2020年12月12日土曜日

能力を未来進行形で捉える - Project Our Abilities into the Future

大統領選挙の結果がバイデン氏の勝利でほぼ確定しました。報道ではよく、今回の選挙で国の分断がさらに明確になった、と言われます。人種、産業、地域、現状アメリカが抱える問題を見て悲観的になる人は多いようです。

こんな時、思い出す演説があります。

「あなたの国があなたのために何をしてくれるかを問うのではなく、あなたがあなたの国のために何ができるかを問おう。アメリカがあなたのために何をしてくれるのかを問うのではなく、われわれと共に人類の自由のために何ができるかを問おう。」1961年のケネディ大統領のスピーチが未だに人々の記憶に残るのは、現状だけを見て不満を抱き、政府が何かをしてくれるのを待つのではなく、人類の自由というアメリカ建国の理念のために、自分たちで何が出来るのかを、問いかけているからです。富や名声といった結果を先に求めるのではなく、理念を追求した結果、富や名声がついてくることを体現する国家でありたい、その志こそが、アメリカを大国に押し上げたのです。

現状の不満ではなく理念を追求する姿勢は、会社にも同じことが言えると思います。売上が低い、製品が良くない、社員の能力が低い。。。会社の現状を見て不満を抱く人たちは多いのではと思います。
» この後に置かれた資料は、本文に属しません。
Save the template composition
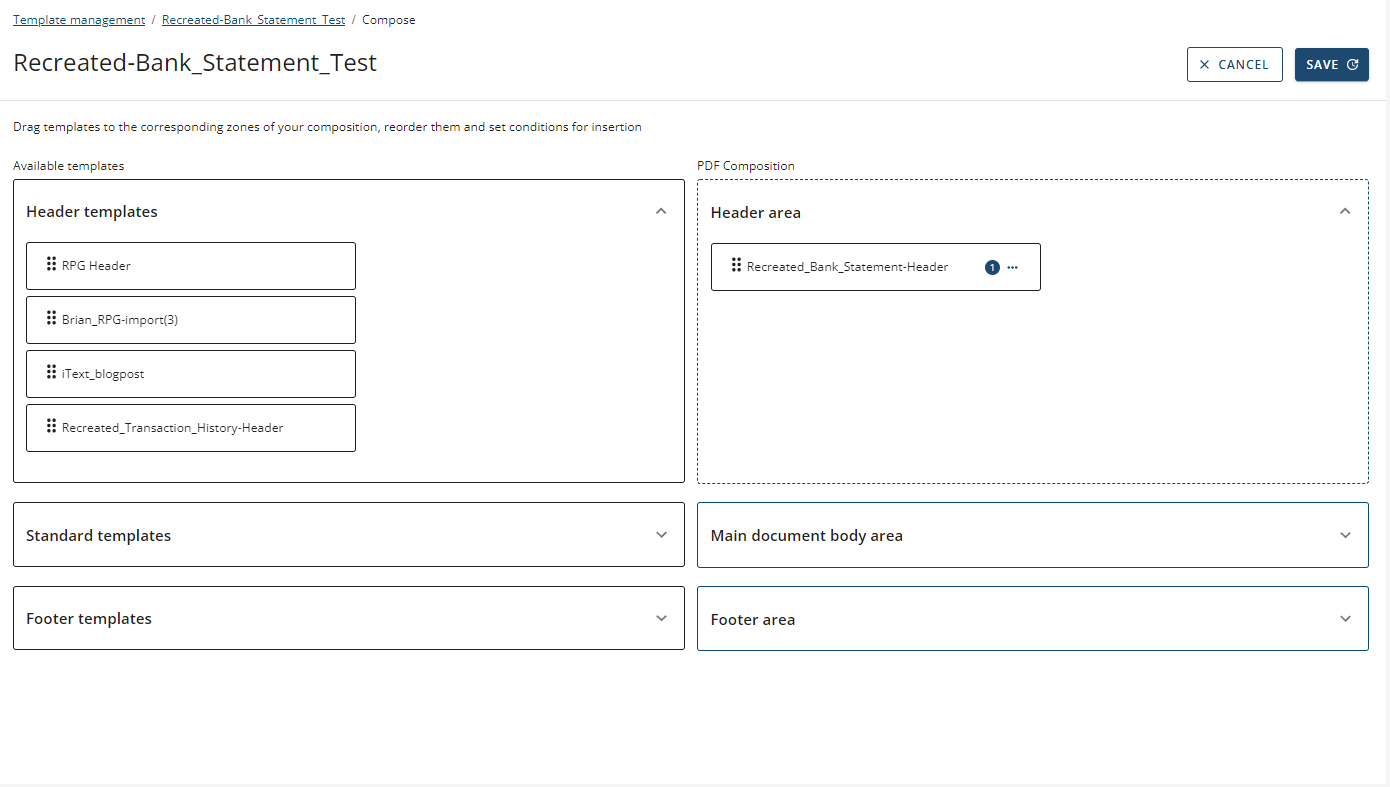Viewport: 1390px width, 787px height. pyautogui.click(x=1331, y=65)
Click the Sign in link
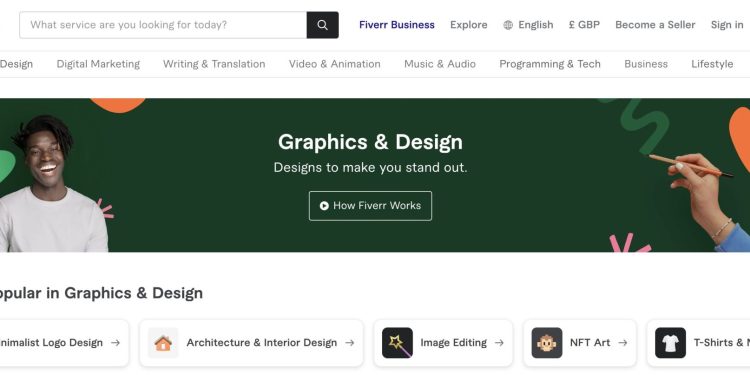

しかし、私は本質はそこではない、と思っているのです。アメリカと言う強国は250年前には存在していませんでした。アップルも、最初はガレージの中から起業しています。売上も、製品も、社員もいない、ガレージの中のジョブスを見て今のアップルを連想した人はいなかったでしょう。それでも、「Think Different」と言う理念を掲げ、彼の理念に賛同する社員を集め、彼らが作った他と違う製品が、人々を驚嘆させる未来を夢見て成長していったのです。

社員にしても同じことが言えます。現状を見て、社員の能力や姿勢に不満を持つこともあるでしょう。そういった現状の不満への対処も必要かもしれませんが、本当に大事なのは、その社員の未来の成長を願い、それに必要な環境を、話し合いながら築き上げていくことでしょう。私も若い頃、未熟で能力の足りない私に不満を漏らす上司、逆に私を使い倒したい上司は多くいましたが、私の成長を考え、私の未来のためにアドバイスをくれた上司は数少なかったものです。しかし10年以上経ってなお、私はその数少ない上司のことは鮮明に覚えています。私は評価の本質はここにあるのではと思います。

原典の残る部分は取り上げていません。